Task details -
Render the lines as a Markdown table with the columns Row and Line, starting at the first line and ending at the line that contains "click(30, 262)", both included. Skip blank lines and leave the pictures out.

## BEGIN Data in this exercise

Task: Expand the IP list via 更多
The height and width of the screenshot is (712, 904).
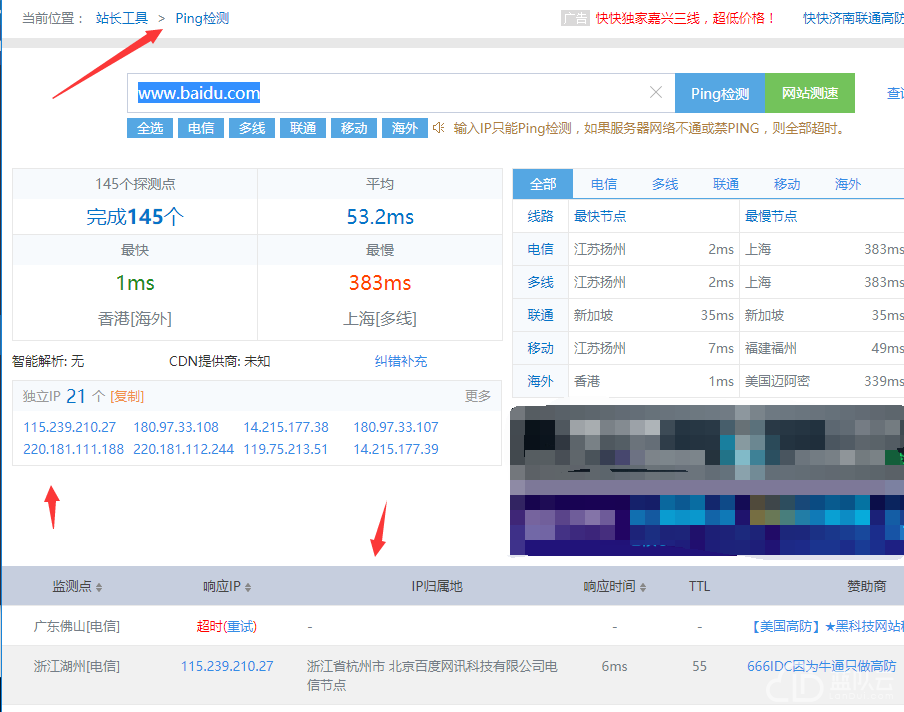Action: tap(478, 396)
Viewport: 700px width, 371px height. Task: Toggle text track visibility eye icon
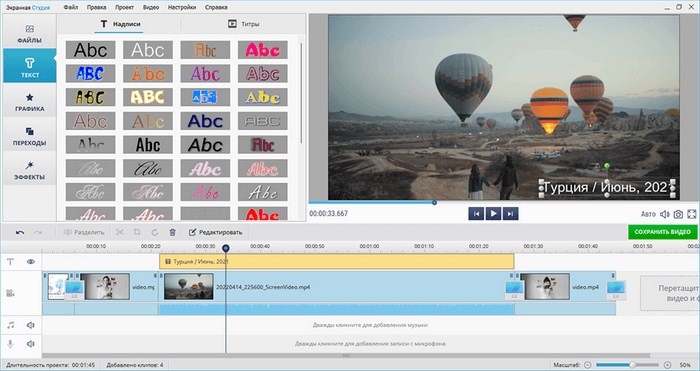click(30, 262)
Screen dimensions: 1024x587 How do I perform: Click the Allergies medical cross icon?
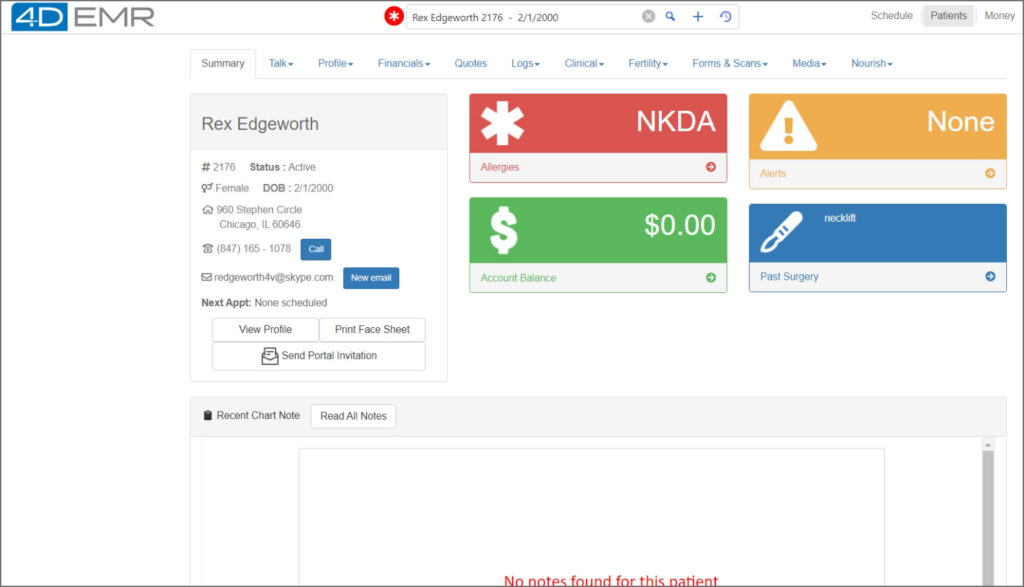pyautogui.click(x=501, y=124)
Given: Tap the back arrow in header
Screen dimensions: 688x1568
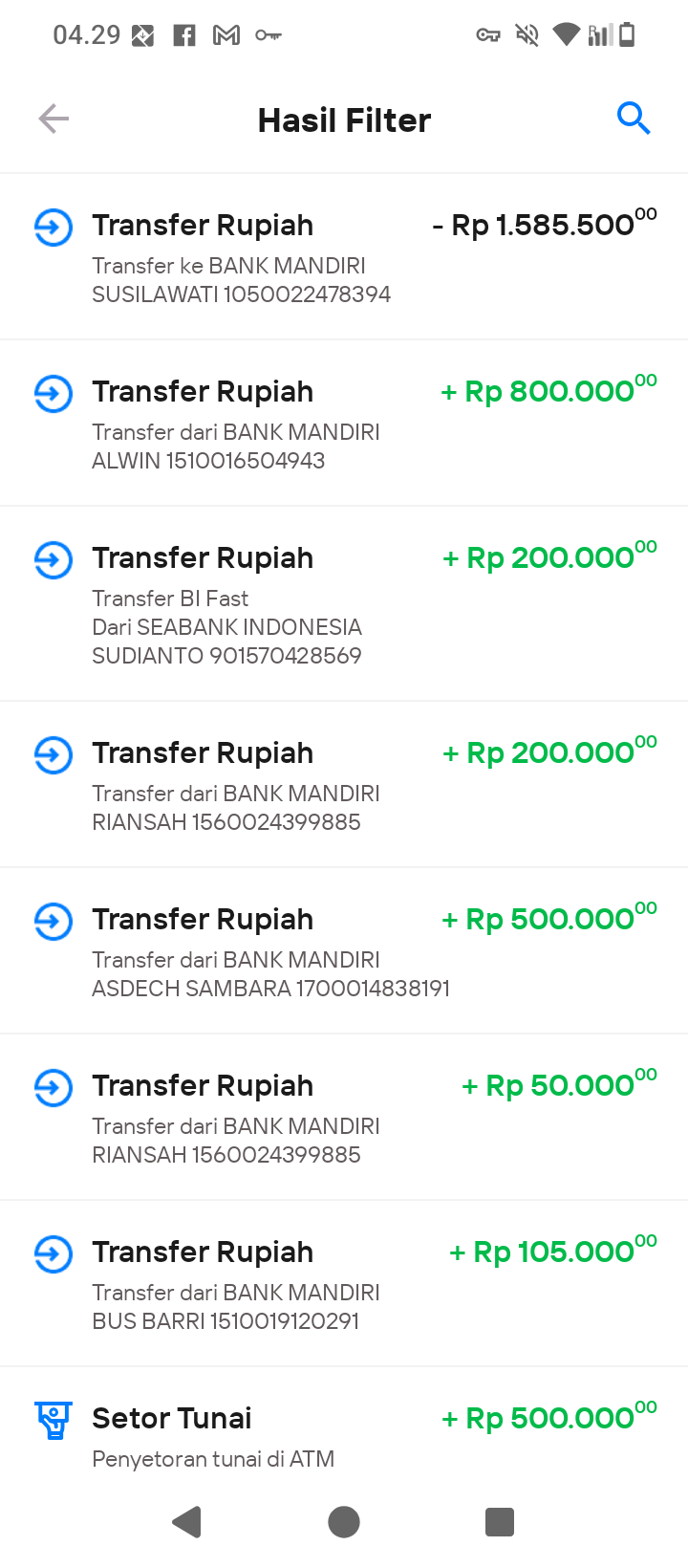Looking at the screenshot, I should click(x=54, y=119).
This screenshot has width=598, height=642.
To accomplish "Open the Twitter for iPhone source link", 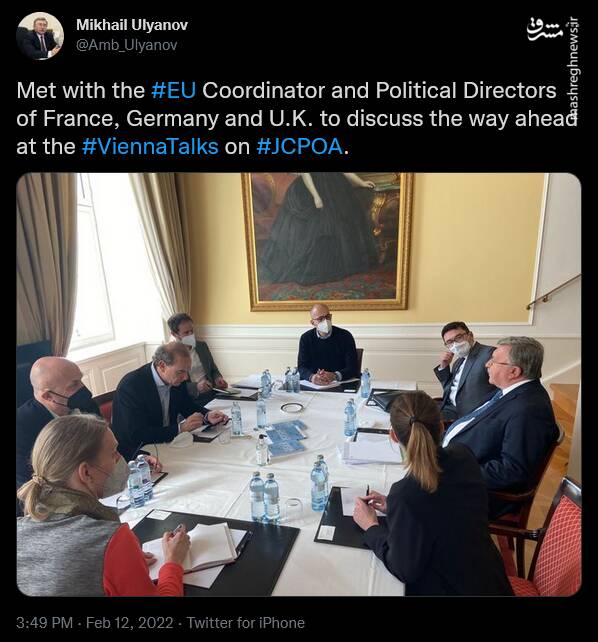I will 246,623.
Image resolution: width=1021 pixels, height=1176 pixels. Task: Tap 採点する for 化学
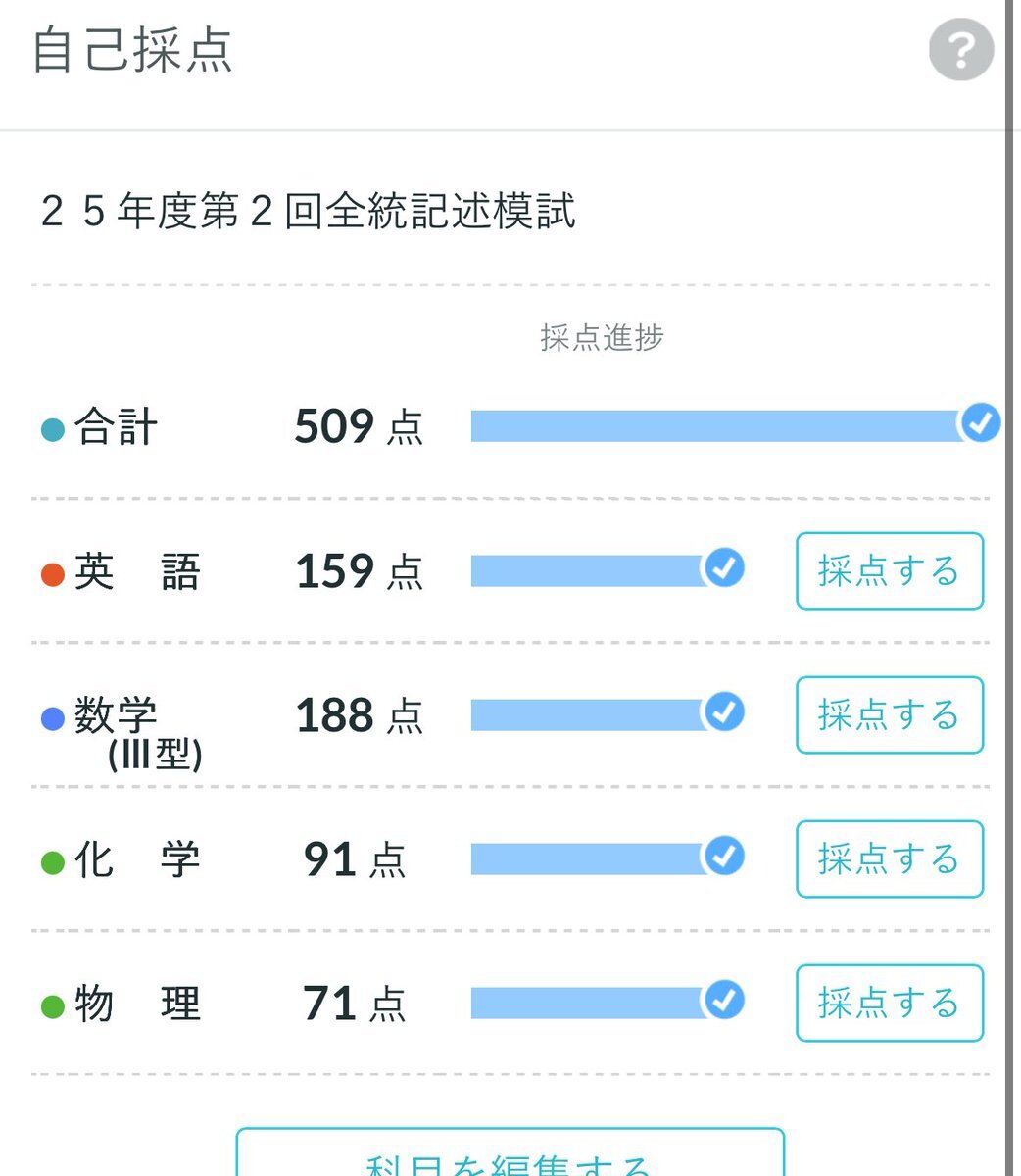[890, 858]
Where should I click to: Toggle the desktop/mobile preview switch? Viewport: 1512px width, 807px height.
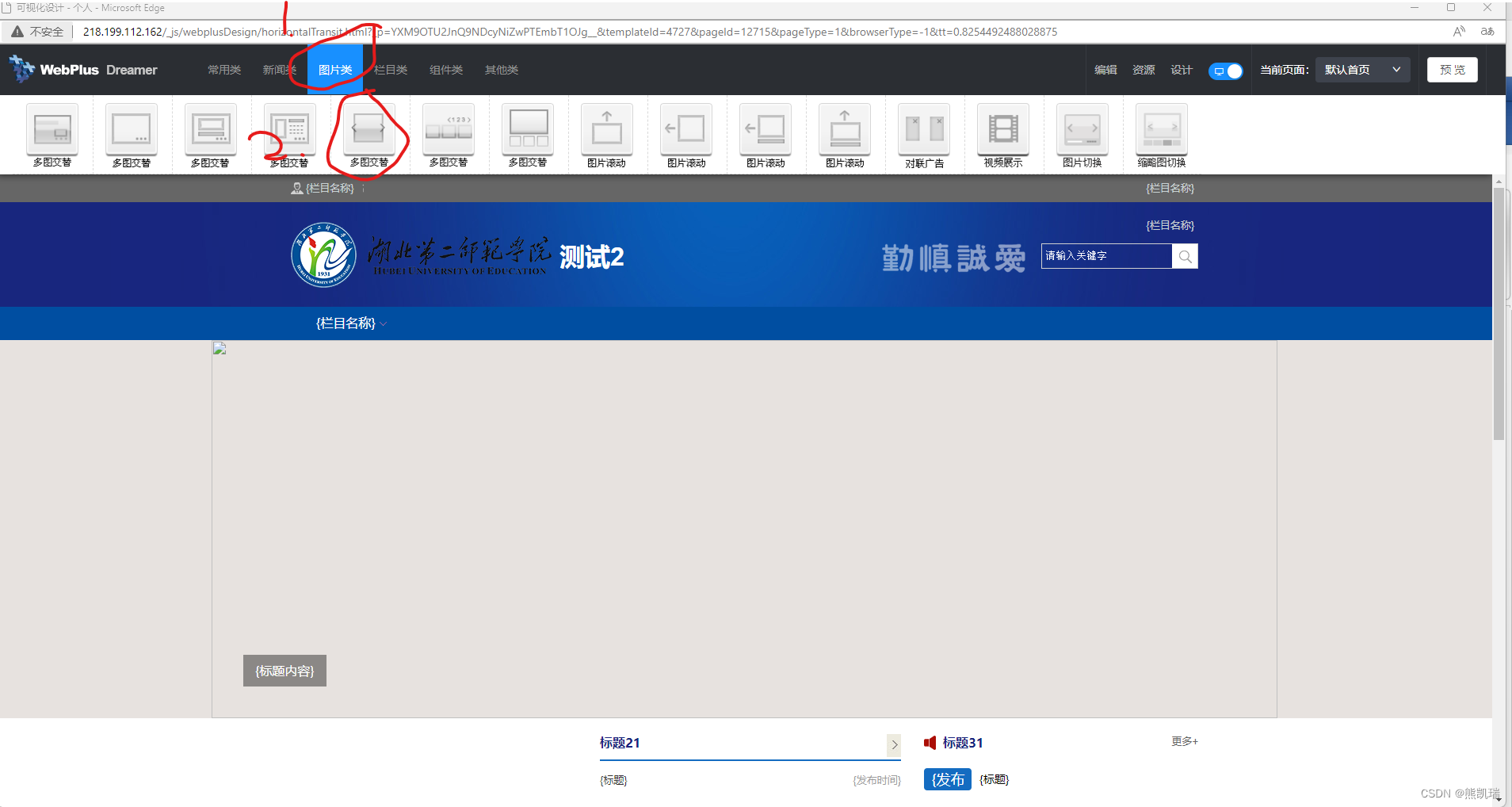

## END Data in this exercise

Output for this task -
| Row | Line |
|---|---|
| 1 | Task: Expand the IP list via 更多 |
| 2 | The height and width of the screenshot is (712, 904). |
| 3 | Action: tap(478, 396) |
| 4 | Viewport: 700px width, 371px height. Task: Toggle text track visibility eye icon |
| 5 | click(30, 262) |